US 12,112,844 B2
Machine learning for automatic detection of intracranial hemorrhages with uncertainty measures from medical images
Eli Gibson, Plainsboro, NJ (US); Bogdan Georgescu, Princeton, NJ (US); Pascal Ceccaldi, New York, NY (US); Youngjin Yoo, Princeton, NJ (US); Jyotipriya Das, Plainsboro, NJ (US); Thomas Re, New York, NY (US); Eva Eibenberger, Nuremberg (DE); Andrei Chekkoury, Erlangen (DE); Barbara Brehm, Forchheim (DE); Thomas Flohr, Uehlfeld (DE); Dorin Comaniciu, Princeton, NJ (US); and Pierre-Hugo Trigan, Saint Martin du Manoir (FR)
Assigned to Siemens Healthineers AG, Forchheim (DE)
Filed by SIEMENS HEALTHINEERS AG, Forchheim (DE)
Filed on Mar. 12, 2021, as Appl. No. 17/249,783.
Prior Publication US 2022/0293247 A1, Sep. 15, 2022
Int. Cl. G16H 30/40 (2018.01); G06N 20/00 (2019.01); G16H 50/20 (2018.01)
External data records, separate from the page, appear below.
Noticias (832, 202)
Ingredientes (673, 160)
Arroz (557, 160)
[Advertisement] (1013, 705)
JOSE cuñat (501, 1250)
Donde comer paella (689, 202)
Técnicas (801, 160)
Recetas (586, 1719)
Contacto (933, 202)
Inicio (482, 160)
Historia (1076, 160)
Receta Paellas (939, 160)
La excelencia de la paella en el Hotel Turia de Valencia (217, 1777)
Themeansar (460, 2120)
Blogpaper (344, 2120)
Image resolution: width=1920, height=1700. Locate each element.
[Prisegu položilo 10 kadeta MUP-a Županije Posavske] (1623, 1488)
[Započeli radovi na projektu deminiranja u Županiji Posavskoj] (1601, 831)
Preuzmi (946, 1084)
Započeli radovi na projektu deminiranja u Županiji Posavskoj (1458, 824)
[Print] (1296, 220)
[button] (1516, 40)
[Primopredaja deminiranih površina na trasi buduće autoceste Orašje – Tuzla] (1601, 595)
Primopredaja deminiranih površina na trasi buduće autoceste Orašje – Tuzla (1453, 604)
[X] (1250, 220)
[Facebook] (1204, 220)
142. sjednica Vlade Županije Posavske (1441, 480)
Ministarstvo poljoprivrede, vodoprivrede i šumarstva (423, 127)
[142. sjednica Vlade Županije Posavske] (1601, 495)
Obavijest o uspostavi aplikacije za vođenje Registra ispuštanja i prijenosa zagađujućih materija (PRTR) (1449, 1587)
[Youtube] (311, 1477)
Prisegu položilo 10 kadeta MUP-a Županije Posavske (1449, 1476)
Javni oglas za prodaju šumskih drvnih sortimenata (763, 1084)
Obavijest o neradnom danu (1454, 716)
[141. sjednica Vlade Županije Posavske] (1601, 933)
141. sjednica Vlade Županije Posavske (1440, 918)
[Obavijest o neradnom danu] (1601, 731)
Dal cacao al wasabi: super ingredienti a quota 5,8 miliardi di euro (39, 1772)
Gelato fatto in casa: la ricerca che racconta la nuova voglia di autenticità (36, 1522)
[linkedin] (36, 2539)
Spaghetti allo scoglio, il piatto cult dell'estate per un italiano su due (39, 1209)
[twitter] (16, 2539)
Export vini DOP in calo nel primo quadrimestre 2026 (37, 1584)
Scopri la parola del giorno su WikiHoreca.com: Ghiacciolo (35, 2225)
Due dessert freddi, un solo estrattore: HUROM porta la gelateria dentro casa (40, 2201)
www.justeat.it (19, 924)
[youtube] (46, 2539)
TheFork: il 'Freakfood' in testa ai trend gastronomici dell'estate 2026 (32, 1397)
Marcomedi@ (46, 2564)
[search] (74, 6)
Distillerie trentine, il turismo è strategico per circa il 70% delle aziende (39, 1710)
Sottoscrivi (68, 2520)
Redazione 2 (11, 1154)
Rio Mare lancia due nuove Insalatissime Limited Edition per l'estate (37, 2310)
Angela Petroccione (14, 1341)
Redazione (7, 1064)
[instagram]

CPC G16H 30/40 (2018.01) [G06N 20/00 (2019.01); G16H 50/20 (2018.01)] 15 Claims
OG exemplary drawing
 
1. A computer-implemented method comprising:
receiving one or more input medical images of a patient;
performing a medical imaging analysis task from the one or more input medical images using a machine learning based network, the machine learning based network generating a probability score associated with the medical imaging analysis task;
determining an uncertainty measure representing an error associated with the probability score by:
selecting a calibration function comprising a fixed point defined according to a user selected threshold at which probability scores are totally uncertain;
applying the calibration function to the probability score, and
calculating an entropy of the probability score as the uncertainty measure based on results of the applied calibration function; and
making a clinical decision based on the probability score and the uncertainty measure.